Sunday, 7 March 2021

Sheikh Yamani and his Oil Prophesies

 

Sheikh Yamani, stone age and oil age

Sheikh Ahmed Zaki Yamani, the former Saudi oil minister who passed away on February 23 in 2021, has left an impressive legacy that no substitute can ever match in terms of vision, intellect, influence, power and the courage for calling a spade a spade when, the need was in the air.

Mr Yamani achieved all that without being born into Royalty in his native Saudi Arabia; he was a commoner with Bedouin roots and born in Mecca in 1930.

He was educated in Egypt and then at Harvard before being attracted to the Saudi ruling circles, thanks to his skills in identifying the undercurrents in the realm of oil and turning them to the full benefit of the country he represented.

The OPEC would not have been where it is now, without him. In Mr Yamani’s heyday, if the OPEC was the solar system, he was the central Sun that kept what belongs to the former in orbit; it’s no exaggeration that his mere presence in the OPEC meetings has, more often than not, made the collective outcomes, foregone conclusions.

Mr Yamani saw the assassination of Saudi King, Faisal, on March 25 in 1975, standing a few inches from the king; the former could have been subjected to the same, if the assassin, a young Saudi prince, really wanted, when the dying king fell into Mr Yamani’s arms.

Moreover, Mr Yamani, along with other OPEC oil ministers, survived a hostage ordeal in Vienna on 21 December 1975 at the hands of Carlos the Jackal.

In 1973, Mr Yamani was instrumental in triggering off a global energy crisis by halting crude oil exports to the US in particular and the West in general for their backing for Israel against the Arabs; the crude oil price quadrupled overnight and economic activities took a catastrophic hammering.

A few years later, however, not only did he repair the relations, but also elevated Saudi Arabia to a more formidable, global player while keeping his influence beyond Saudi Arabia intact.

Mr Yamani did not always obey his masters in Riyadh, though; for instance, when King Fahd asked him to increase the Saudi production at an OPEC meeting in 1986, Mr Yamani refused to heed the order and was summarily sacked by the king.

After his dismissal, he founded an equity firm and spent his time and energy on the things he had a strong passion for, while living mainly in London, United Kingdom, until his death at the age of 90.

In 2000, Mr Yamani kicked up an anxiety equivalent of a desert storm with a journalist of the Daily Telegraph.

In it Mr Yamani said, “The Stone Age came to an end, not because we had a lack of stones, and the oil age will come to an end not because we have a lack of oil."

Since he was the ex-oil minister for Saudi Arabia, it grabbed the headlines across the world, as he knew about oil much better than anyone in the field did,  with his over 40-year association with the commodity.
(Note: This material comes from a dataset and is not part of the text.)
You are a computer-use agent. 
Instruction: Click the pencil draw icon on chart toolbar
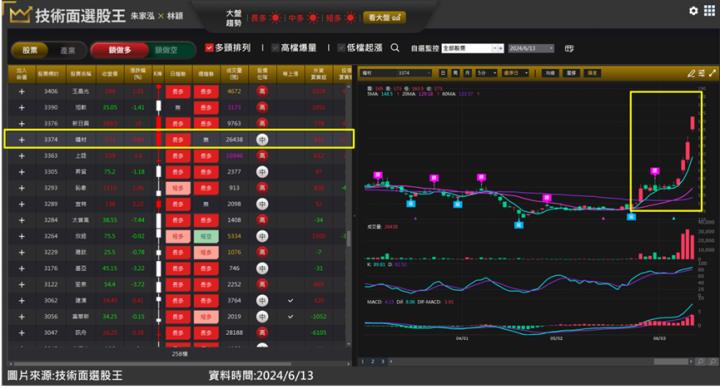coord(691,73)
In the same interview he said that there would be a price crash in 2005; it came almost 10 years later, though. In addition, he said the discovery of new oil fields and the fuel-cell technology in automobiles will make the supply side stronger than that of demand at some point; as a result, Mr Yamani said that oil will remain where they are underground with no buyers in 30 years, i.e. by 2030.

At that time it sounded like harbinger of doom for the oil sector. By strange coincidence, OPEC said last year that the demand would plateau in the late 2030s; interestingly, the United Kingdom wants all cars to go electric by 2030. In short, Mr Yamani’s choice of year is significant and does not ring entirely hollow.

Although Mr Yamani got some of his predictions right, there are no signs to believe that we will be able to completely turn our back on crude oil by 2030, even if it was from a veteran – and a visionary.

Although there are a few alternatives for the fossil fuels at present, their combined potential is not enough to be a credible substitute yet; if the automobile pioneers, including those who changed the landscape of the EV, say in unison that there will be not enough electricity to power the vehicles, there must be reason for it that cannot be ignored.

Mr Yamani, however, deserves the credit for seeing something in the offing, when the renewable debate was not as emotive as it is now; what he said on the floors of the OPEC, meanwhile, will reverberate for years to come, when cartel stumble upon mushrooming challenges in the years ahead.